Problems to work on
1. Answer these questions using the EPVH documentation page:
(a) In what image format must the silhouette mask files be supplied?
(b) How large is the speedup in version 1.1 for datasets whose input contour polygons have very high vertex counts?
(c) On which system is the C++ API available?
2. Write what comes next in the EPVH documentation page, continuing from its last sentence.

Document extract
* * * * * * * * *

EPVH

For access to solutions based on EPVH technology, please visit

http://www.4dviews.com.

 

The EPVH library and binaries are no longer distributed through this webpage, but the documentation page is kept for reference about EPVH technology.

 

EPVH

What is EPVH?

EPVH is a visual hull reconstruction tool, to build 3D models of objects from their silhouettes as obtained by a set of calibrated cameras. A binary executable is provided for Linux, Mac and Windows systems. The tool is accessible from the command line (reconstruct executable) or as a simple C++ API to be included in your programs (linux-only). It builds a polyhedron mesh representation of a scene, the silhouette images and calibrated view information of which you provide. It is based on research code developed during my PhD, and is based on the method presented in the following research papers: Efficient Polyhedral Modeling from Silhouette. EPVH is provided as-is, with no warranty, and is free for non-commercial use. It is subject to a free-software License. EPVH has minor system requirements. Please let me know if this program is useful to you. If so, please cite my work/link to my web page.


What's new in version 1.1?

  • Algorithm is made O(n^2 p log p) instead of O(n^2 p^2), with n the number of views, and p the maximum number of input contour points in a view. The optimization brings significant speed increases to all datasets. The speedup for datasets with input contour polygons exhibiting high vertex counts (~10'000) is very large (x30). Details can be found in the journal article.
  • Many more command line controls, documentation improved.
  • Binaries made available for Mac and Windows platforms!

Program usage

The input for the executable "reconstruct" is a calibration file with N 3x4 calibration matrices, and N greyscale image files containing the silhouette mask, in P5 raw PGM format (0 = background, non-zero = foreground). Silhouette contour polygons can also be used as input on the command line (see command line help for details). An example dataset with 12 views is provided in the Example directory of the distribution.
The output is either an OFF model file with triangles (geomview readable, very simple to input), or a PMESH description (a home-breed OFF extension described here). The program decides which format to generate according to the extension of the provided output file (.off -> OFF, .pmesh -> PMESH). Further instructions can be obtained by typing "reconstruct" with no arguments on the command line.


File formats

  • The input calibration file is a simple ASCII file containing the 3x4 projection matrices as blank separated floats, in sequence for all of the N views.

* * * * * * * * *

Word and element location records
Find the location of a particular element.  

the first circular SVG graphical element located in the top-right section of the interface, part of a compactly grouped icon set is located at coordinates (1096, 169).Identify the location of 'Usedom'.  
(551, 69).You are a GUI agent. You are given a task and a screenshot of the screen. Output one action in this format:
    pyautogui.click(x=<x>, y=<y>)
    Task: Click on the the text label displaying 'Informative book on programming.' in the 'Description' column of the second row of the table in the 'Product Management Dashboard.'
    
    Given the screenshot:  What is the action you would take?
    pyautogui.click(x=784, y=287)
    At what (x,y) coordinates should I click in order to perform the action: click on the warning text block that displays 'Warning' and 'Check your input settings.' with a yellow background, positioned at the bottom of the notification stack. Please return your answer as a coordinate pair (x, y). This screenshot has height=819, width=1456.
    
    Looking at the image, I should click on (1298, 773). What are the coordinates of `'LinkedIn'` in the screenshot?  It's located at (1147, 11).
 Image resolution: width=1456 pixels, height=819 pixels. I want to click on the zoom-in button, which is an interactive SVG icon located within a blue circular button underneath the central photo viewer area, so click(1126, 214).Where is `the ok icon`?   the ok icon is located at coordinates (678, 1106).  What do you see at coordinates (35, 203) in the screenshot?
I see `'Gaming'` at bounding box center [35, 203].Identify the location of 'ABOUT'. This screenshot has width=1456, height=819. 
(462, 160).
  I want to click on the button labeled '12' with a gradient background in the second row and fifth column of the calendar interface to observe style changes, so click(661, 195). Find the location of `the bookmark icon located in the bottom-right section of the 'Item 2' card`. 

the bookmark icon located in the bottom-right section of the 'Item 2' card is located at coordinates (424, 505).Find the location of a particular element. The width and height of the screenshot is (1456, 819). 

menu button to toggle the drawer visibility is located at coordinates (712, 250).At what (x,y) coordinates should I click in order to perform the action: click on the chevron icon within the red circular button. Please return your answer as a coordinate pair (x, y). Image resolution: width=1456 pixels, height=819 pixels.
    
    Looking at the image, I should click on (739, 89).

* * * * * * * * *

Answers for this exercise
1.
(a) P5 raw PGM format, with 0 for background and non-zero for foreground.
(b) Very large, about x30, for contour polygons with around 10'000 vertices.
(c) Linux only.

2.
  • Input silhouette contour polygons can be used instead of PGM images, using a single ASCII file with the following information:

    IMGa NVa X1 Y1 X2 Y2 ... X_NVa Y_NVa    <-- contour polygon a
    ...
    IMGz NVz X1 Y1 X2 Y2 ... X_NVz Y_NVz    <-- contour polygon z

    where IMGx is the view number the contour x belongs to, numbered in 0..N-1; NVx is the number of vertices in contour polygon x, followed by 2*NVx floats corresponding to the 2D euclidean coordinates of each contour vertex in the image plane. Several outside (ccw) and inside (cw) contours can be used for the same IMG to describe the silhouette as a general polygon, with possibly several unconnected components and holes. Contours must appear ordered in the file, IMGa <= ... <= IMGz. Such a file can be generated from a set of PGM images with the reconstruct tool using the -oc option (see command line help).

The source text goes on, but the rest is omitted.